Stanton’s article cites polls indicating sympathy with the town hall protesters, after respondents viewed protests, and that is a concern. Wonder how they would have responded after watching the more numerous town hall meetings, like the one in Charlottesville, which were conducted with civility. Guess they weren’t deemed poll-worthy.
Andrea Fuller reports at The New York Times blog, ‘The Caucus’ on “tele-town halls,” a creative alternative to allowing town hall meetings on health insurance reform to devolve into shouting matches with shrill reactionaries. Fuller explains:
The conference-call style of town halls is nothing new, nor has its use been restricted to Democrats. But for some lawmakers back in their districts this month to talk about health care, the tele-town hall is shaping up as a refreshing option to forums that make possible confrontations with protesters….
…Thousands of participants can join tele-town halls. Representatives provide call-in numbers and access codes to their constituents through robo-calls, Web sites and newsletters. Members of Congress say the phone sessions are a more convenient way to reach constituents, especially elderly and disabled constituents who might not attend an in-person event.
“You can talk to thousands of people all over the state all at once in a format that allows everyone to be heard,” said Jon Summers, a spokesman for the Senate Majority Leader, Harry Reid. “What we’ve seen with other town halls is the dialogue that people are used to isn’t being allowed to occur.”
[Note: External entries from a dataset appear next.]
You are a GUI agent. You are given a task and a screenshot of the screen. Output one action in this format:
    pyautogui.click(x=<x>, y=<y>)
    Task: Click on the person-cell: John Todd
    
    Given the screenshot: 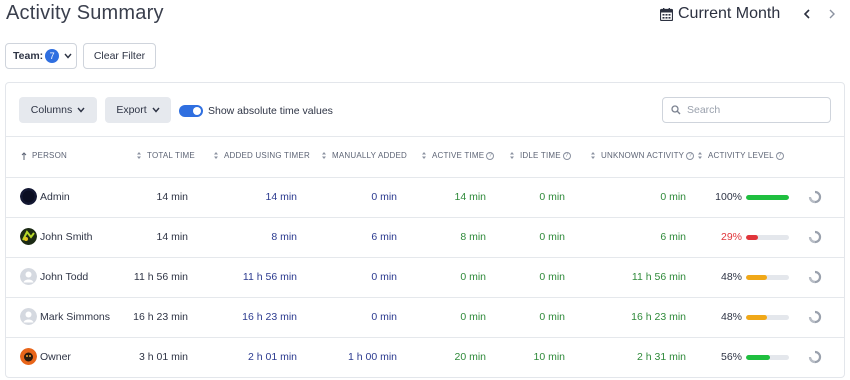 What is the action you would take?
    pyautogui.click(x=54, y=276)
    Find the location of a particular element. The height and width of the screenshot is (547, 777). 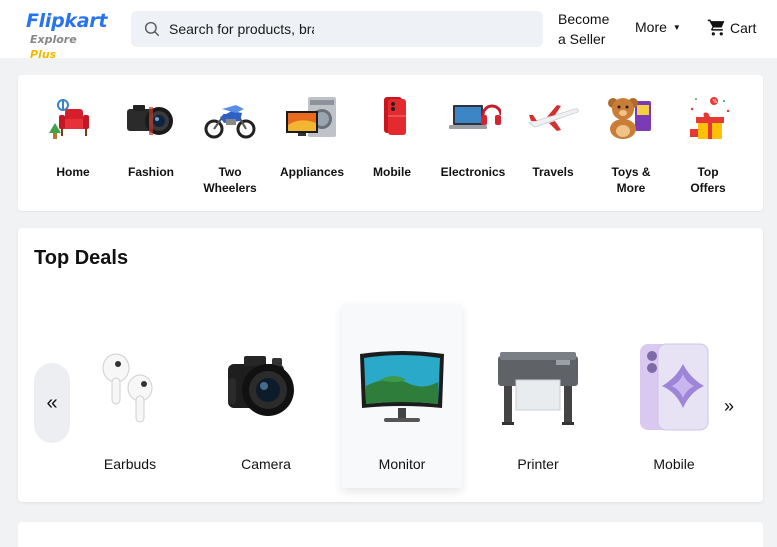

deal-label: Mobile is located at coordinates (674, 464).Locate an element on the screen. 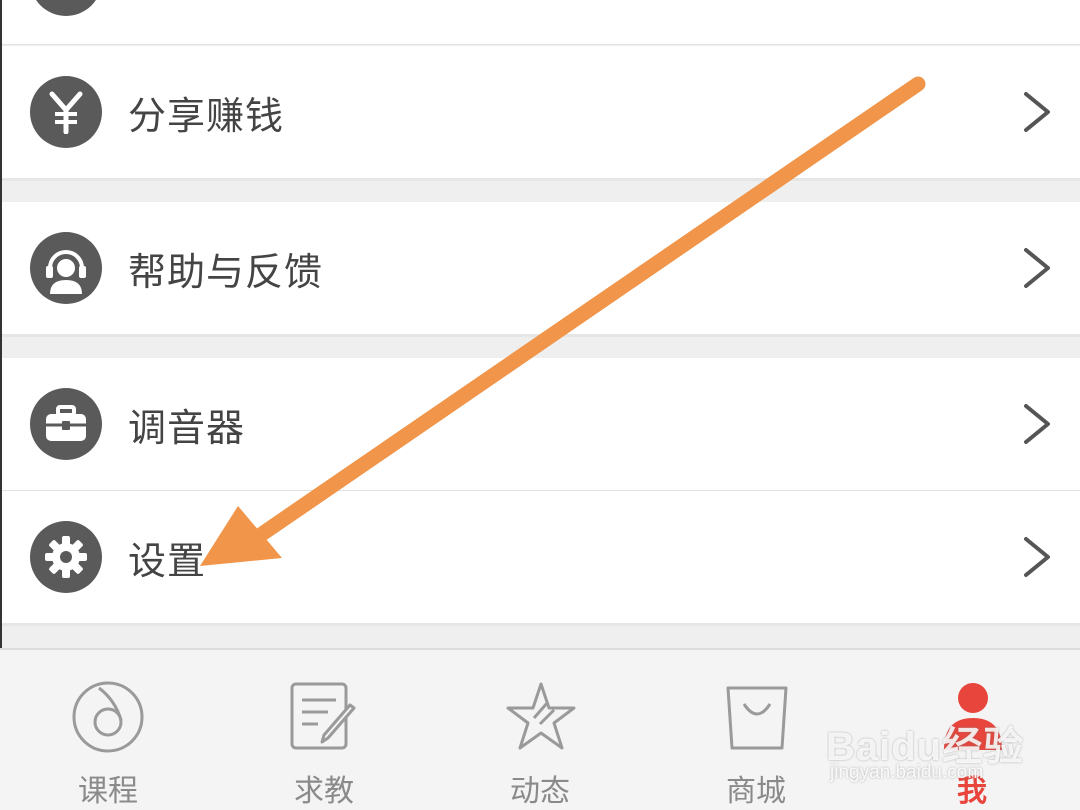 The width and height of the screenshot is (1080, 810). tab-course: 课程 is located at coordinates (108, 730).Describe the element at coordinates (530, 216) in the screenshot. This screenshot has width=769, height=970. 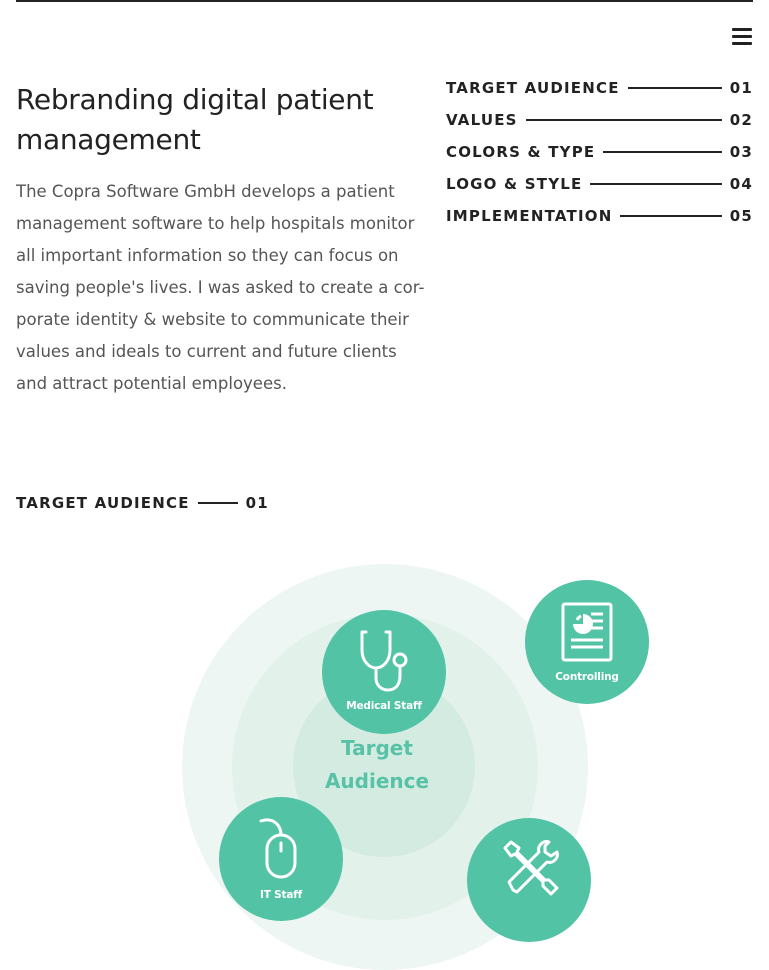
I see `toc-item-label: IMPLEMENTATION` at that location.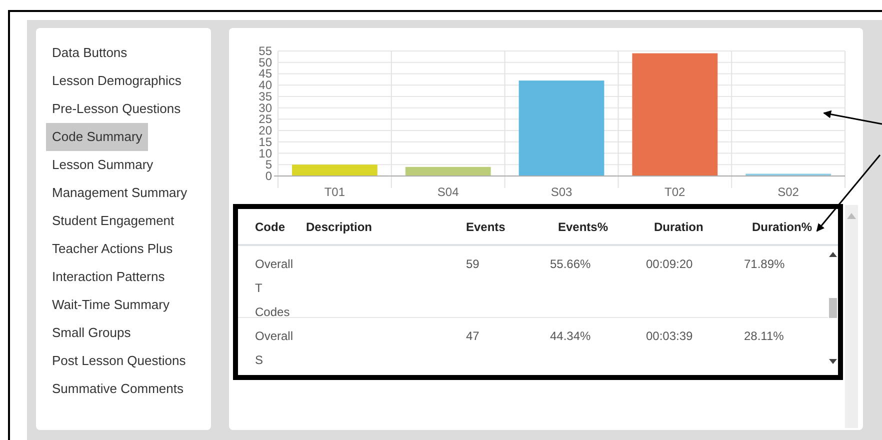 Image resolution: width=882 pixels, height=440 pixels. What do you see at coordinates (111, 305) in the screenshot?
I see `sidebar-item: Wait-Time Summary` at bounding box center [111, 305].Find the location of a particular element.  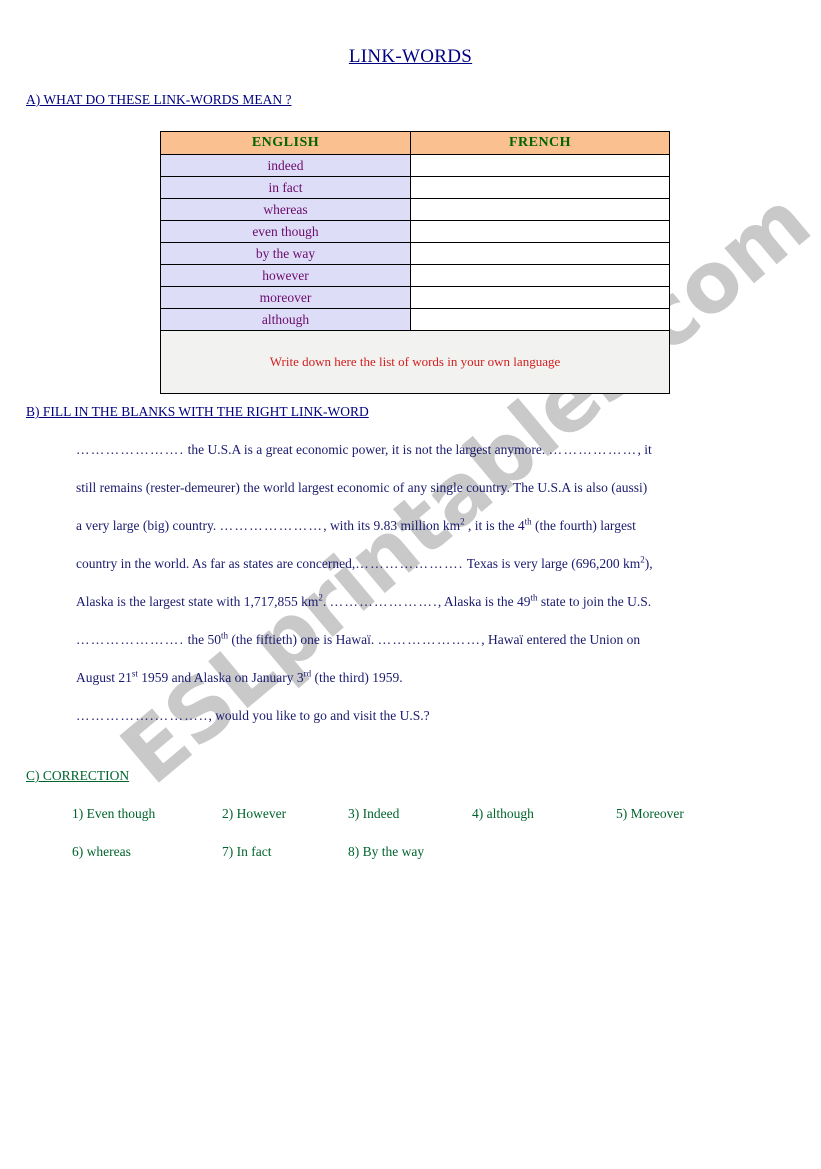

correction-answer: 4) although is located at coordinates (503, 814).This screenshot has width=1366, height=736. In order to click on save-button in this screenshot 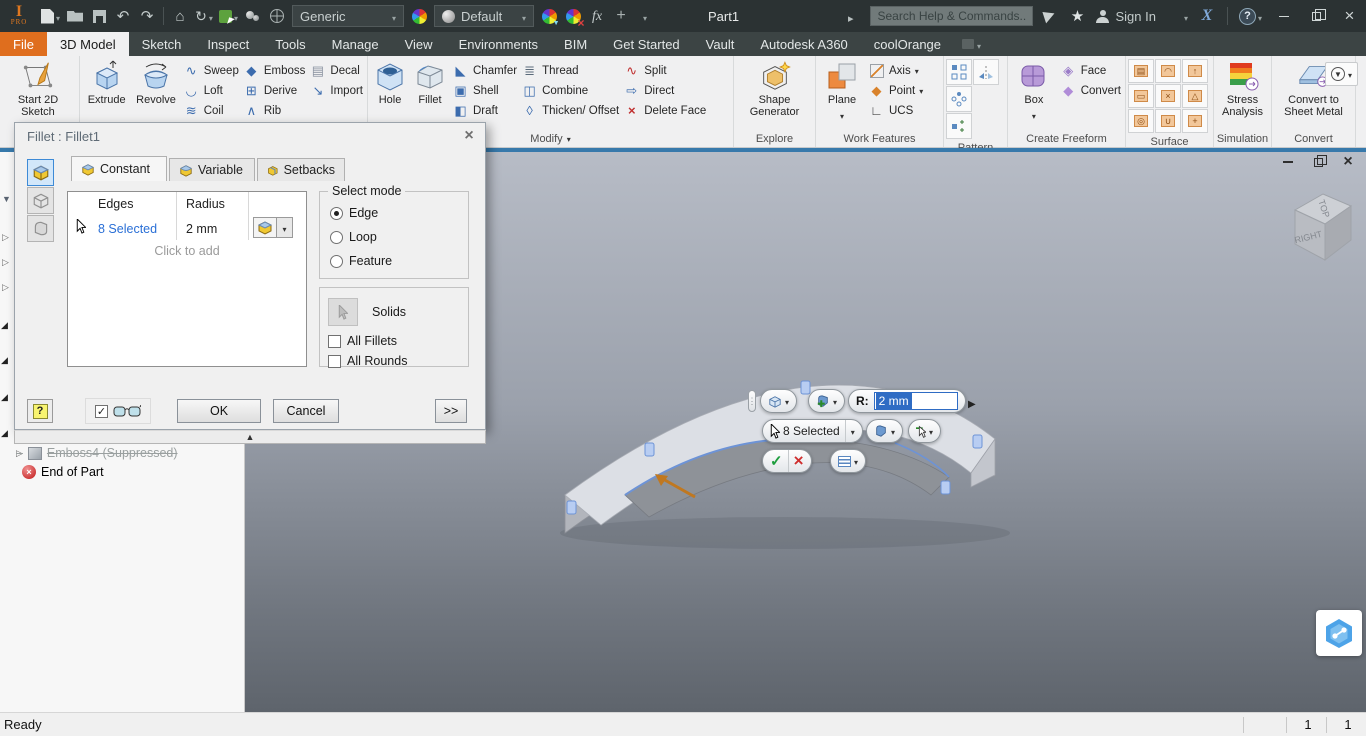, I will do `click(99, 16)`.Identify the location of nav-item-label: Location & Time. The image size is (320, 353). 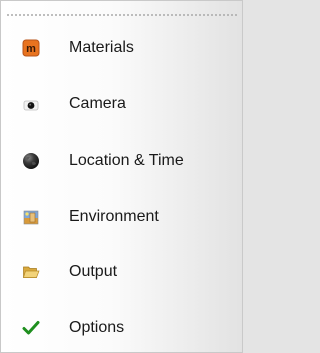
(126, 160).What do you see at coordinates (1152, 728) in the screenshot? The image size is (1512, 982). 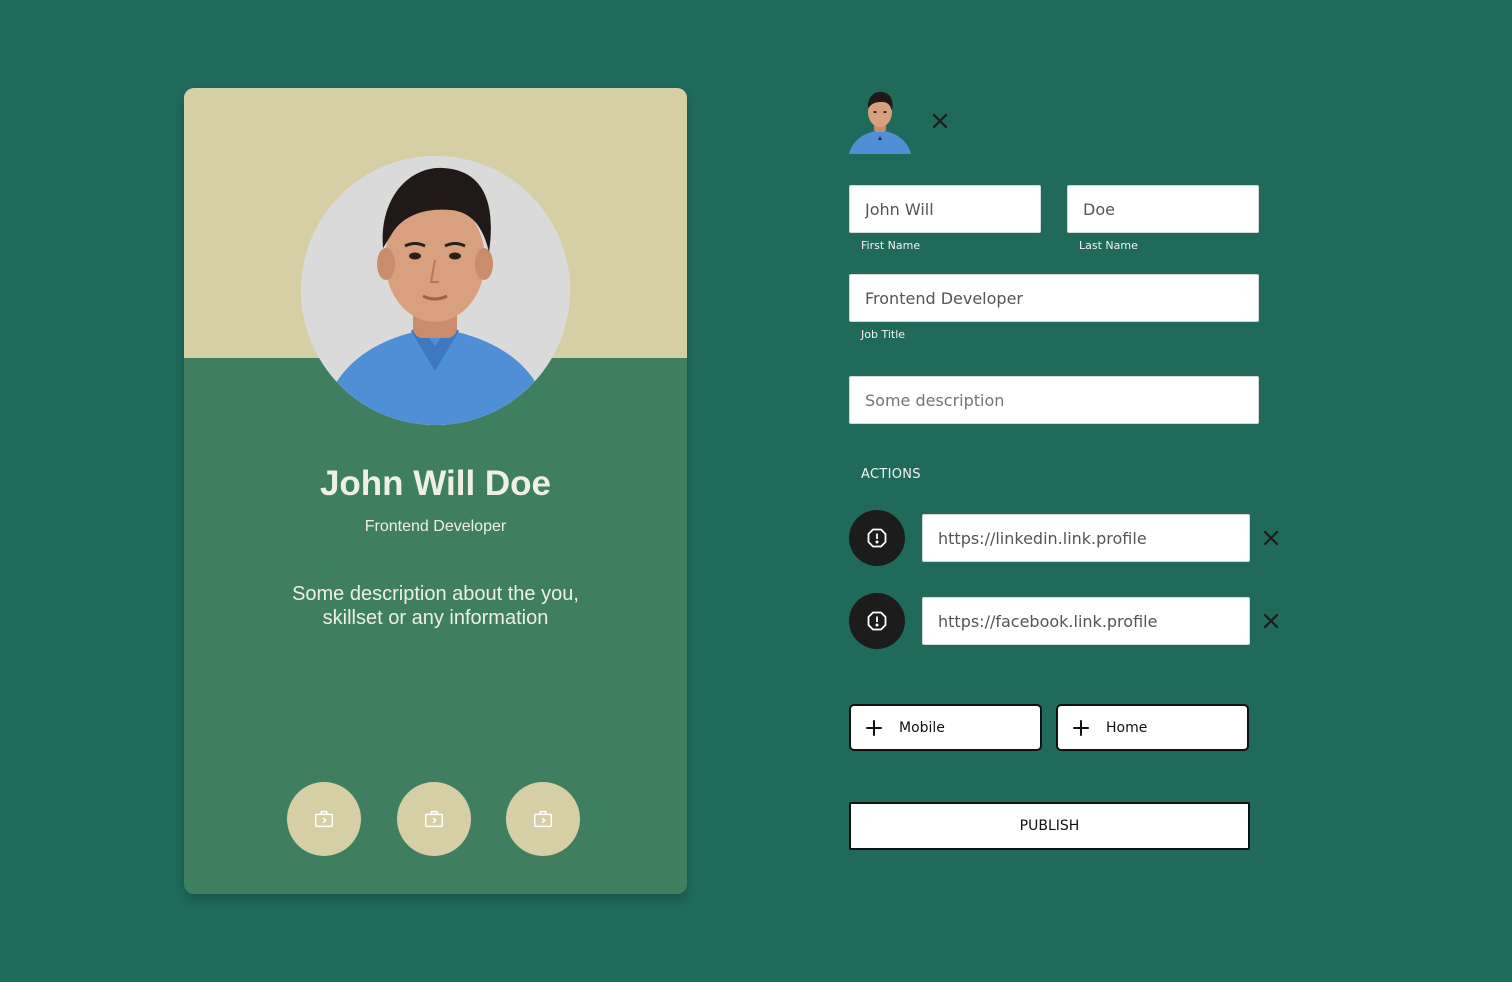 I see `add-home-button: Home` at bounding box center [1152, 728].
Fuller reports that Rep. Heath Shuler (D-NC) has scheduled two tele-town hall meetings for August. Shuler aide Douglas Abrahms said he expects the tele-town halls to “catch on quickly.” Senate Majority Leader Harry Reid, who conducted a tele-town hall meeting in July with 30,000 participants (OK, mostly listeners), is setting up another one. “You can talk to thousands of people all over the state all at once in a format that allows everyone to be heard,” explains Reid aide Jon Summers.
The tele-town hall meeting strategy allows progressives to manage the environment in a way that encourages civil discussion of concerns, instead of discordant yelling contests. Predictably, the Republicans are attacking the tele-town halls as anti-democratic, primarily because there is no way to disrupt them. But tele-town hall advocates could respond that the comparison between the live and tele-town hall meetings as educational forums is like the difference between ‘shock jock’ radio and NPR.
Some Democratic members of congress may be able to handle the live town hall meetings to their advantage, assuming they can have some control over the environment, by demonstrating their maturity and sobriety in comparison to the screaming GOP shills. And it may be that the astroturfers’ protests will peak too soon, or even better, start to turn off increasing numbers of people. For many Dems, however, the tele-town hall meeting approach is a creative alternative to the Republicans’ obstruction campaign.